To explore the interaction between hydrogen and Gd-based AMA in more details, the atomic structure of the hydrogenated alloy was further investigated by special aberration-corrected high-resolution TEM (HRTEM) and HAADF-STEM. The HRTEM image indicates that the sample possesses a unique structure with some structurally ordered regions with several nanometers in size embedded in the amorphous matrix (Fig. 2a). This can be further seen from the inverse Fourier transform (IFT) image (Fig. 2b) of region A in Fig. 2a, in which lattice stripes (white area) were observed. Moreover, the SAED pattern reveals the presence of the GdH2 phase (Fig. 2c), which implies that the ordered region may be the GdH2 clusters. The STEM image indicates more clearly that many nanosized (2–5 nm) ordered hydrides (NOH) are embedded homogeneously in the amorphous matrix (Fig. 2d). The amorphous matrix serves as a shell with a thickness of 1–4 nm, which wraps up the NOH structure. And the concentration profiles of Gd, Al, and Co elements (Fig. 2e) along the diagonal line of the STEM image in Fig. 2d show a random fluctuation without any correlation with the contrast variation observed in Fig. 2d. This means that there is no apparent concentration difference of Gd, Al, and Co between the NOH and amorphous matrix. High-resolution STEM (HRSTEM) has been carried out to further characterize NOH regions (Fig. 2f). The NOH regions can be observed clearly, which comprise several ordered clusters. Element mappings in Fig. 2g–i present a homogenous distribution, which agrees with the results shown in Fig. 2e. This means that hydrogenation does not induce aggregation of elements, and the hydrogen atoms just occupy the interstitial sites and most of them interact with their neighboring Gd atoms to form NOH. Electron energy loss spectroscopy (EELS) was further used to characterize the structurally ordered regions. Figure 2j shows the EELS spectra for the typical ordered region B and disordered region C. A peak at 13.6 eV from the hydrogen K edge is clearly observed for region B (NOH) in Fig. 2f, which is absent for region C. In a word, the Gd-based SNDP-GH material comprises the randomly distributed GdH2 clusters of around 3.6 nm in diameter and the remaining amorphous shell with a thickness of 1–4 nm. The similar structures were also constructed in the GdNiAl and DyCoAlSi AMAs via hydrogenation (Supplementary Fig. 1).

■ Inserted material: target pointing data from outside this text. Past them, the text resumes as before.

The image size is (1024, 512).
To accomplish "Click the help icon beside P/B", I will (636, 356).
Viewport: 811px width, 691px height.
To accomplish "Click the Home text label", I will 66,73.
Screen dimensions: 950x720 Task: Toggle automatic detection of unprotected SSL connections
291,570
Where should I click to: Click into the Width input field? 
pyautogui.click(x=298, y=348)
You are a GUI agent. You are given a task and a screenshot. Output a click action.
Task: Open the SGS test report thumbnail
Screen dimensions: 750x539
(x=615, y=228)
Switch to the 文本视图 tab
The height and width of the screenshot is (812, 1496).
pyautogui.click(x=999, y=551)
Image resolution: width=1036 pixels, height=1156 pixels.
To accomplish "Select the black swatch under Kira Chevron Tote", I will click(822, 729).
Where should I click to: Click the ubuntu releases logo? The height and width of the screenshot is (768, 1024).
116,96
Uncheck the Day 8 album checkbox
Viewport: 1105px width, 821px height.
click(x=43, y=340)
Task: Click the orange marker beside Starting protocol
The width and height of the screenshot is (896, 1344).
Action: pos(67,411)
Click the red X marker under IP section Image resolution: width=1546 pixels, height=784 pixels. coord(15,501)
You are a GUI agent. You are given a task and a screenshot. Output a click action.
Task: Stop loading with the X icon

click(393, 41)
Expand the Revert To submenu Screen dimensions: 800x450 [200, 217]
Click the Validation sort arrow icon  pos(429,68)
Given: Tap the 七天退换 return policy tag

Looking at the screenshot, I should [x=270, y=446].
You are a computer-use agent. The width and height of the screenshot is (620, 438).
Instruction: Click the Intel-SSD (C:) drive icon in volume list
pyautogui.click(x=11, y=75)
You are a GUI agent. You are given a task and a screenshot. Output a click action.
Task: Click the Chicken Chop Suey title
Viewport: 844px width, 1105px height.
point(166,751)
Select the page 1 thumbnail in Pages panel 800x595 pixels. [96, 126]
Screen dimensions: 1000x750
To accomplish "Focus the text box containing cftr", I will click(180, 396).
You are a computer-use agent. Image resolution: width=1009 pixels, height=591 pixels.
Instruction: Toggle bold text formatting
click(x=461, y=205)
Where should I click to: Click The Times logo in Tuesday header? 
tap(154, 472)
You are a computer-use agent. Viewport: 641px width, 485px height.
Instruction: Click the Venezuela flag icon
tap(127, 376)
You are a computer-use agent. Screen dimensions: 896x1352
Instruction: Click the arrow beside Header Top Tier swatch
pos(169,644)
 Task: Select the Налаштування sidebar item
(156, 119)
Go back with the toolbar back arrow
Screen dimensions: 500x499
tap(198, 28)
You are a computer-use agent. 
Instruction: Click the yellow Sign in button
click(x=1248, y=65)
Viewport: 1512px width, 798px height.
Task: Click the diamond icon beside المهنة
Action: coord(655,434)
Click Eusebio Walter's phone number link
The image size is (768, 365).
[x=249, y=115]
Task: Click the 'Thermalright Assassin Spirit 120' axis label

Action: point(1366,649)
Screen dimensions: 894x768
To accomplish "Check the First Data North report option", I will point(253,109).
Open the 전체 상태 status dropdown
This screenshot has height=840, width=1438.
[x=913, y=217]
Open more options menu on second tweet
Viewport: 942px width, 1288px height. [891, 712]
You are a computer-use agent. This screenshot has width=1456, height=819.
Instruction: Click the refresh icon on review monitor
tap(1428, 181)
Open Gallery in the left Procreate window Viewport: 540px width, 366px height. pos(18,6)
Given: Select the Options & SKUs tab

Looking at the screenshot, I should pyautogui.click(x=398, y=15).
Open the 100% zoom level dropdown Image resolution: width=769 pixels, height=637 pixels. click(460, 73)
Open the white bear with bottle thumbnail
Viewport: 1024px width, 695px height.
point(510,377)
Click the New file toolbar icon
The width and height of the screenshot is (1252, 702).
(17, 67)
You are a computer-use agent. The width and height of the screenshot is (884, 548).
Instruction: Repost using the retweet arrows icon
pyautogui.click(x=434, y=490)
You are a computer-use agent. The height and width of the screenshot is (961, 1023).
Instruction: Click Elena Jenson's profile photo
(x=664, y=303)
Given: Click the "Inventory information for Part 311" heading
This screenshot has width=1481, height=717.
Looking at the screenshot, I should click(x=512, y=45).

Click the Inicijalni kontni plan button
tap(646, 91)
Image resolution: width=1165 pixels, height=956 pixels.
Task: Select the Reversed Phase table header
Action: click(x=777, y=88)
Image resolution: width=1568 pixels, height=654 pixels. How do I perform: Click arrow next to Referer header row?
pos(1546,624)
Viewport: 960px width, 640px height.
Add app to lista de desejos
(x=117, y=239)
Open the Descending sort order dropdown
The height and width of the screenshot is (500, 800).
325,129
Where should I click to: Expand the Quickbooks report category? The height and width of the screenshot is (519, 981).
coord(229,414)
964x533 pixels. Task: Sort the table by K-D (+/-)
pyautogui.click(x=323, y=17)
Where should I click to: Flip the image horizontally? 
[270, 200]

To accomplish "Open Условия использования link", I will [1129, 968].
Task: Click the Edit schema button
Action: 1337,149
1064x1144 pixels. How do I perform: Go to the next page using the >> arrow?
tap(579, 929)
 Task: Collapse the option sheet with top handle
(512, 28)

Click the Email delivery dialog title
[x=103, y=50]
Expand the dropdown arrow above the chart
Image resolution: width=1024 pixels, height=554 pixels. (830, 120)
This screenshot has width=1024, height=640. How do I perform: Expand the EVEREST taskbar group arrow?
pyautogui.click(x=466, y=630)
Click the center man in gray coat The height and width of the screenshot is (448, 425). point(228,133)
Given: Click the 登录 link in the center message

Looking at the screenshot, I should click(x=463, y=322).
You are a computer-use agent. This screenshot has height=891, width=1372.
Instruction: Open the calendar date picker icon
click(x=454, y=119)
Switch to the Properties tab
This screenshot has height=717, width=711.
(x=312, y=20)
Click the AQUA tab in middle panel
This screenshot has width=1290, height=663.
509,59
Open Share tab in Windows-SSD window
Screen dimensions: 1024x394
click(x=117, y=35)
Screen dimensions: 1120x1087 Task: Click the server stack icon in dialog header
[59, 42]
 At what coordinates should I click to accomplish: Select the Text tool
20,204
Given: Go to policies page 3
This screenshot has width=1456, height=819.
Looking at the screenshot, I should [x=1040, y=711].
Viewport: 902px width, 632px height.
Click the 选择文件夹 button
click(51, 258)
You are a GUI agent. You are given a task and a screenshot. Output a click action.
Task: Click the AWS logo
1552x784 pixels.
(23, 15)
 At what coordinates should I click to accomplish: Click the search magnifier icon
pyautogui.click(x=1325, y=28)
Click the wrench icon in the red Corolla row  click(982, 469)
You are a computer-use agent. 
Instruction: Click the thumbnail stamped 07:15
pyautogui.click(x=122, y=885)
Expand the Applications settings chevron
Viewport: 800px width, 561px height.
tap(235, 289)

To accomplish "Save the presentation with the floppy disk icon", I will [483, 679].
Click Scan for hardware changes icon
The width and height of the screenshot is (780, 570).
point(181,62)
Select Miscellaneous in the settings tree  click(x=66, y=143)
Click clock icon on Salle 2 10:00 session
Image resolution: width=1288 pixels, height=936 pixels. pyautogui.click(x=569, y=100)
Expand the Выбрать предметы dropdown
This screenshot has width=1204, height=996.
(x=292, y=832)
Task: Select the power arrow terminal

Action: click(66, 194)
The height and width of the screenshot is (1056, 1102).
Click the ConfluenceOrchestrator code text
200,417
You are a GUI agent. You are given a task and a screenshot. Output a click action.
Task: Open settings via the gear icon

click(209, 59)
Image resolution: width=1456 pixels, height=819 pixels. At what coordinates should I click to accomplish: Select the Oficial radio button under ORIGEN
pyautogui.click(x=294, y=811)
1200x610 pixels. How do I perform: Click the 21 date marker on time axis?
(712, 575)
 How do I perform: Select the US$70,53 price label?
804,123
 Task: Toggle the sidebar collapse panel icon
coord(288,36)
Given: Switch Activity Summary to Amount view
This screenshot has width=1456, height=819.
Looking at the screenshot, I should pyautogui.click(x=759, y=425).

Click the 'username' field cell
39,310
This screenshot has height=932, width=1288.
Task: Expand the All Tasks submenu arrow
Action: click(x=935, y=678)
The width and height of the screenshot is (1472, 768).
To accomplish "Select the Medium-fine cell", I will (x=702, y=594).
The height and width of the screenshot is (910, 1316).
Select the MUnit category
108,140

Fig. 2: Nanoscale structure and elemental analyses of the GdCoAlH powder.
figure 2

a HRTEM image and b the further magnification of region A (after inverse Fourier transform) in a, showing the local ordering structures induced by hydrogenation. c Corresponding SAED pattern. d, e HAADF image and element fluctuation along the diagonal. fi HRSTEM image and corresponding EDS mappings of Gd, Co, and Al elements. j EELS curves of the regions B (local ordering structure) and C (adjacent amorphous structure) in (f).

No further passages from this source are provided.